[Records shown]:

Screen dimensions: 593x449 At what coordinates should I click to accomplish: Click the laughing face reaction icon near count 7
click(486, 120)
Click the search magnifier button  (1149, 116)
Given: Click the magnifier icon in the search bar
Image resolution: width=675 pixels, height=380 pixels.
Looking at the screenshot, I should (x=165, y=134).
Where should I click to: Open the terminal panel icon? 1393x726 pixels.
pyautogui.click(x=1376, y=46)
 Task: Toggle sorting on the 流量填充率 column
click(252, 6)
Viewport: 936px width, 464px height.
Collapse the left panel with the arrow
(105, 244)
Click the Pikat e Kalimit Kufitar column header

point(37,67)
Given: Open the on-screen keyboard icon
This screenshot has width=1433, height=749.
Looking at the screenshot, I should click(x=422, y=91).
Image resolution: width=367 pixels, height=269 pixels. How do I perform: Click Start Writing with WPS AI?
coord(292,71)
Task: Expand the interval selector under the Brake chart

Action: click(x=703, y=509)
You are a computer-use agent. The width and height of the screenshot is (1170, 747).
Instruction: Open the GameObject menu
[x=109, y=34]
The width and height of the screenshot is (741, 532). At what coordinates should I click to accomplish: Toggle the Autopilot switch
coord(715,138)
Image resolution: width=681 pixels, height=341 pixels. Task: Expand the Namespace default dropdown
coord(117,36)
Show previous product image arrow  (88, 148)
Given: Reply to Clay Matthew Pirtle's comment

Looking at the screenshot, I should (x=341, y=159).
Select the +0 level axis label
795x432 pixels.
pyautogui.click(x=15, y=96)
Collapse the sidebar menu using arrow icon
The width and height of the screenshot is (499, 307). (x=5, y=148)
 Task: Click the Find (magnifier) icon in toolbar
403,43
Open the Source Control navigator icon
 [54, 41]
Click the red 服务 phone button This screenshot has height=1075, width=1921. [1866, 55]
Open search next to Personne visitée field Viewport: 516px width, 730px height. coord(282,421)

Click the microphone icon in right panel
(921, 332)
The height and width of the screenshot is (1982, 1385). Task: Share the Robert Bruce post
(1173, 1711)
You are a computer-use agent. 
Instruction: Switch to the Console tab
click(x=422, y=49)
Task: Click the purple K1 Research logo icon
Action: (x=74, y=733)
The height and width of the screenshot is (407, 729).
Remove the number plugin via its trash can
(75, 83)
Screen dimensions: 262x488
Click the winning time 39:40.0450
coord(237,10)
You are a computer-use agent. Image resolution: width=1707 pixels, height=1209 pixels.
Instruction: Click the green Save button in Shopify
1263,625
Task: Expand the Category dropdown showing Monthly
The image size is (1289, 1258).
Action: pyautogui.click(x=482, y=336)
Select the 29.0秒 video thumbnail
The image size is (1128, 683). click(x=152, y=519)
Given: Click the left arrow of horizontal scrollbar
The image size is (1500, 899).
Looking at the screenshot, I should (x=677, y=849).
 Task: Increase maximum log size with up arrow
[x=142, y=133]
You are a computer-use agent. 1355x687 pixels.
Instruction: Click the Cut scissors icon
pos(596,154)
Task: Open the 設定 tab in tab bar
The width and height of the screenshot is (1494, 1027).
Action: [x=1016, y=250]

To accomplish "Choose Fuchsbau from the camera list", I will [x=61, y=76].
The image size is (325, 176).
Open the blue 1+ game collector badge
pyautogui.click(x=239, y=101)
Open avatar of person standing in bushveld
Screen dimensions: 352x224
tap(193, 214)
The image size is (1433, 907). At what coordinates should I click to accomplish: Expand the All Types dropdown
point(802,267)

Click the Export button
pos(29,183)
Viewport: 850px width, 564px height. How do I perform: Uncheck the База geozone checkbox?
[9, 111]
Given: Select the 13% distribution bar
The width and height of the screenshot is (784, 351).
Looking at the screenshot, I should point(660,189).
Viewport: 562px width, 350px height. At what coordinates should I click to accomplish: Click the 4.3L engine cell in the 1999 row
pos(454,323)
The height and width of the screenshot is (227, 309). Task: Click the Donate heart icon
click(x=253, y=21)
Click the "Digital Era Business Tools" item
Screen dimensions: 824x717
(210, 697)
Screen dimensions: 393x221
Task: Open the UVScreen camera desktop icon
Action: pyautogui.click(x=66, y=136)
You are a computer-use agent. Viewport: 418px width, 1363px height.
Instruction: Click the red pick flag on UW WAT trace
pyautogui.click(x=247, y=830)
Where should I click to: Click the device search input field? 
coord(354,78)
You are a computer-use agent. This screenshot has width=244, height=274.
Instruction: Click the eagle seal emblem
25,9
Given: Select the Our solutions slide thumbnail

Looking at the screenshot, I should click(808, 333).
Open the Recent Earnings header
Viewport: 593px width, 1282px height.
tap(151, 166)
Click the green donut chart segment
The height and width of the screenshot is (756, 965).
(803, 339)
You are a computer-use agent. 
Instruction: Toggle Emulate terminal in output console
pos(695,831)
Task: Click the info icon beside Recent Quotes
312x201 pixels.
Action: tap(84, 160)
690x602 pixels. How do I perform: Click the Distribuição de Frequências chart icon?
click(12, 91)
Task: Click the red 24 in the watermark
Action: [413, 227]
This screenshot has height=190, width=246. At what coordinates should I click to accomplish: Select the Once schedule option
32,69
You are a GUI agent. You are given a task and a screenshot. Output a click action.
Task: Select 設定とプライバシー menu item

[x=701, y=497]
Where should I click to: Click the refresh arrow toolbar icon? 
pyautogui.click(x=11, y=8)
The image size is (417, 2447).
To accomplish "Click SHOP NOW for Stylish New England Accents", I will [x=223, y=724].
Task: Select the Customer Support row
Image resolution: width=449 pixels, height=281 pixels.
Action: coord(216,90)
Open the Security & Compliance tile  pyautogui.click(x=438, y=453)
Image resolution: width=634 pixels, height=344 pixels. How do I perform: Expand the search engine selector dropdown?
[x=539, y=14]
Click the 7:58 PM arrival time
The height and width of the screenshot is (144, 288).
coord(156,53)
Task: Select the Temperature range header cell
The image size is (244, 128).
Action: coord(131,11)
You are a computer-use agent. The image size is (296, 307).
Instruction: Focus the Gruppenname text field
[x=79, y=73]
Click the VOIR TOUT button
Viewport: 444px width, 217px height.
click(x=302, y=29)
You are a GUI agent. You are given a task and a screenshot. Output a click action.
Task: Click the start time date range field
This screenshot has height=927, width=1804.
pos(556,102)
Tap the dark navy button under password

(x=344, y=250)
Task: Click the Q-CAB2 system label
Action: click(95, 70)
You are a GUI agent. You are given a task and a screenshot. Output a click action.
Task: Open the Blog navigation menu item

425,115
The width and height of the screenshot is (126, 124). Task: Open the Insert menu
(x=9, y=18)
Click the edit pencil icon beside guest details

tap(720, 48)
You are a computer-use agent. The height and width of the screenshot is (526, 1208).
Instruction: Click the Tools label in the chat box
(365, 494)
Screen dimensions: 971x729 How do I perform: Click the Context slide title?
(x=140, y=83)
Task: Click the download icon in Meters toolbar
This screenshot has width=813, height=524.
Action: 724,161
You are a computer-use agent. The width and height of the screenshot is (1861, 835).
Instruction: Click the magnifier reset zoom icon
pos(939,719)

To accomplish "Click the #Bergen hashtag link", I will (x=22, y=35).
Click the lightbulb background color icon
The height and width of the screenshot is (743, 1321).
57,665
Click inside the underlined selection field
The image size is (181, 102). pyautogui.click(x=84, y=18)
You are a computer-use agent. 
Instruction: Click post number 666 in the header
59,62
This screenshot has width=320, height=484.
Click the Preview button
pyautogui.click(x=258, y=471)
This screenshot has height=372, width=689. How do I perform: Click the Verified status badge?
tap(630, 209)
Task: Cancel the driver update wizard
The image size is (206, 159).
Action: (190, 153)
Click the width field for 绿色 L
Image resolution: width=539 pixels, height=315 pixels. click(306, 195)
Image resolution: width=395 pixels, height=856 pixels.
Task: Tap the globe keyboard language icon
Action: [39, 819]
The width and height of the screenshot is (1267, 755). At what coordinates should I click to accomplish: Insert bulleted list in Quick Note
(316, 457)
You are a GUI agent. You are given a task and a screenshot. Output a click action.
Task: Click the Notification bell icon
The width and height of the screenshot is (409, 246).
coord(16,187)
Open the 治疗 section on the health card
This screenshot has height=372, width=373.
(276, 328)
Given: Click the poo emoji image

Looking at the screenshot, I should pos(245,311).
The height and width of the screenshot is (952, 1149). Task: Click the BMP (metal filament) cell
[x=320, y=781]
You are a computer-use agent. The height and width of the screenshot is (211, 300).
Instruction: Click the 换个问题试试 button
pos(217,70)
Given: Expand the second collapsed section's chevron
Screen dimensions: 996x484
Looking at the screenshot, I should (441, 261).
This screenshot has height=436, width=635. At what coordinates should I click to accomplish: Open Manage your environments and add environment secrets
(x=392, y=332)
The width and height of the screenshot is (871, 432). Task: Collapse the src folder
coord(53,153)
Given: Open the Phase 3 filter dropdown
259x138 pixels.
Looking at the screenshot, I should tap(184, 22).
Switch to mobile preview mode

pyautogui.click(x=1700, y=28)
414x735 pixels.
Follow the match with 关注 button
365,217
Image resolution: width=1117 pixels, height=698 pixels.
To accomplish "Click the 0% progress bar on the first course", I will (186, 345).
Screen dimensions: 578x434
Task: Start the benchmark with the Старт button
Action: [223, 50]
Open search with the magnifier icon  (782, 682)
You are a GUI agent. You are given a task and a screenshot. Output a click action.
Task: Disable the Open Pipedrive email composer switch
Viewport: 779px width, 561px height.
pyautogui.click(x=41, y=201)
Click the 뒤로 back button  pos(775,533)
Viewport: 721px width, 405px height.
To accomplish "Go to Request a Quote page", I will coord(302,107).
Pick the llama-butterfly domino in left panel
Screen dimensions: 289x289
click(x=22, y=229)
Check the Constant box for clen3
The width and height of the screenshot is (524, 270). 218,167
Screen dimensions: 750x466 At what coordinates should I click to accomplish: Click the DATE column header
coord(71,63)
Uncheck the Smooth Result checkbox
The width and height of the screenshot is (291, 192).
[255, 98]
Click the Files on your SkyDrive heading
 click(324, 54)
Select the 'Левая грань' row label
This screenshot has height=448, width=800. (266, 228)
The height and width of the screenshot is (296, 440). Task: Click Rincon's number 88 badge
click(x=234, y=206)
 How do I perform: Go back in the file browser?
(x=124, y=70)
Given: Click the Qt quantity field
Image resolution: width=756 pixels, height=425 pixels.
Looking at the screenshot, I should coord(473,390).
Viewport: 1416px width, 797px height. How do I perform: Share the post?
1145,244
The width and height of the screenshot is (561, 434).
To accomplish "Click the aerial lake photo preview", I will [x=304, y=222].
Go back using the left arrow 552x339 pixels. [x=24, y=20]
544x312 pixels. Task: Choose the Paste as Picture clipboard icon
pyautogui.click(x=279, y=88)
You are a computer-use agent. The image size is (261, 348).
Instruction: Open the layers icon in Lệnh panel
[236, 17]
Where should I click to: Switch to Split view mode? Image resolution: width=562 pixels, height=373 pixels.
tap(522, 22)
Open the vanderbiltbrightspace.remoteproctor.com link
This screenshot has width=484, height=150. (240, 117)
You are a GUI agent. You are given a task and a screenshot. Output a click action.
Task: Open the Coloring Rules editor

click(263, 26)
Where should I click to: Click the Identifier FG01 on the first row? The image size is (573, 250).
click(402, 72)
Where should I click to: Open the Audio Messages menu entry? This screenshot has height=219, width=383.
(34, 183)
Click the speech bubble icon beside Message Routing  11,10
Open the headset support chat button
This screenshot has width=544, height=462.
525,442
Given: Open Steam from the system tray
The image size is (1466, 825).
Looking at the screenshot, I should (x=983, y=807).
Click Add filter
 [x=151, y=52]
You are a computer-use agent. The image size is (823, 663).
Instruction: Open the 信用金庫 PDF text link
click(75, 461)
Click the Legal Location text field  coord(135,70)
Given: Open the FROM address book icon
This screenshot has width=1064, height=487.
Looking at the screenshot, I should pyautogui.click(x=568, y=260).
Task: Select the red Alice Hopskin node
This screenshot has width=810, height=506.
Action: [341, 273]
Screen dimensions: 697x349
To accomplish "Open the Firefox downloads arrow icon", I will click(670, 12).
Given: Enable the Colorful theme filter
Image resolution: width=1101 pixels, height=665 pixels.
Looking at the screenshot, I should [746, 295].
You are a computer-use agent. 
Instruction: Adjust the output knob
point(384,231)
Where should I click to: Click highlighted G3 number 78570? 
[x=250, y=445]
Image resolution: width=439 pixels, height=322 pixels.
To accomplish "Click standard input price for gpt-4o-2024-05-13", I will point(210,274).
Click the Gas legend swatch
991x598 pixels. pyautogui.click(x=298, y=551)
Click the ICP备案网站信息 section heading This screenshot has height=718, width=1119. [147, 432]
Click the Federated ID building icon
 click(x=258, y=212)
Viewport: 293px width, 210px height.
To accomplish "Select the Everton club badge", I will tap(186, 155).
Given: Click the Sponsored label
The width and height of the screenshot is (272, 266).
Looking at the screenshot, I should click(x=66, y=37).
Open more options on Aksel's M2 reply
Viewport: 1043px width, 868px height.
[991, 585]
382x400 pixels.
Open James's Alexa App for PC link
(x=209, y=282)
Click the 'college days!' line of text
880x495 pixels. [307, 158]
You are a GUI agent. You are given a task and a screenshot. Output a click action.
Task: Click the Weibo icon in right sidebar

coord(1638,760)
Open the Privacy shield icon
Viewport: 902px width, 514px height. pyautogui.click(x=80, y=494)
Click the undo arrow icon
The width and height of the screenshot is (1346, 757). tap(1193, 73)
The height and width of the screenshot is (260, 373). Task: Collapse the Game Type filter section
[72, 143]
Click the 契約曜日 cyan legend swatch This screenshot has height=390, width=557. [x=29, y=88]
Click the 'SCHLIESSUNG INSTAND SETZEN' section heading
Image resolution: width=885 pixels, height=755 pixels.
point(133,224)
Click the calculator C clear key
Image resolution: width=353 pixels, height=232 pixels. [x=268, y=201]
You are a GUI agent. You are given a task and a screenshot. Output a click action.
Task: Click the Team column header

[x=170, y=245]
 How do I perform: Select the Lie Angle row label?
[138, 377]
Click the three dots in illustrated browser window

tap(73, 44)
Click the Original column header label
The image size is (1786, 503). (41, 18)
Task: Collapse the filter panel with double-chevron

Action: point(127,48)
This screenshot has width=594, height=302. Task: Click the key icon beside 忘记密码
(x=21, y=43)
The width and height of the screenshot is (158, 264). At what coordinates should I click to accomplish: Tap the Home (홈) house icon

[Exercise requirements]:
Render the rows as a JSON list of strings, one string per line and blank lines omitted, starting with the first line of the rows and going on through the line that contains "Looking at the screenshot, I should (x=165, y=134).".

[Correct output]:
[
  "Screen dimensions: 593x449 At what coordinates should I click to accomplish: Click the laughing face reaction icon near count 7",
  "click(486, 120)",
  "Click the search magnifier button  (1149, 116)",
  "Given: Click the magnifier icon in the search bar",
  "Image resolution: width=675 pixels, height=380 pixels.",
  "Looking at the screenshot, I should (x=165, y=134)."
]